Exercise inputs:
# # # #

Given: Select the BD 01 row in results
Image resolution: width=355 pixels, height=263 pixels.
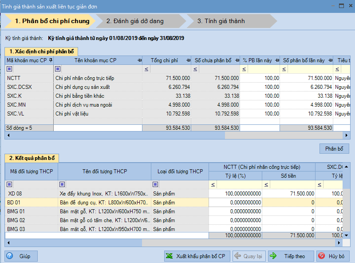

# # # #

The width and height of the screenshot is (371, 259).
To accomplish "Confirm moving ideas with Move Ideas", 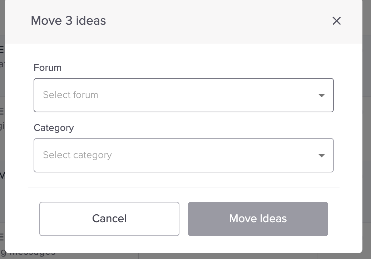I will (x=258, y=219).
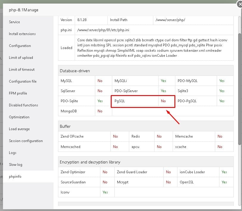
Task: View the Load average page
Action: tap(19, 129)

# # # #

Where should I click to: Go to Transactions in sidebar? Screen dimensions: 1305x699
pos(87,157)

# # # #

Short exercise: Please rewrite every line of the material from the line with "Where should I" through the line with "pos(87,157)", and add 65 to each number in the answer coordinates.

Task response:
Where should I click to: Go to Transactions in sidebar? Screen dimensions: 1305x699
pos(152,222)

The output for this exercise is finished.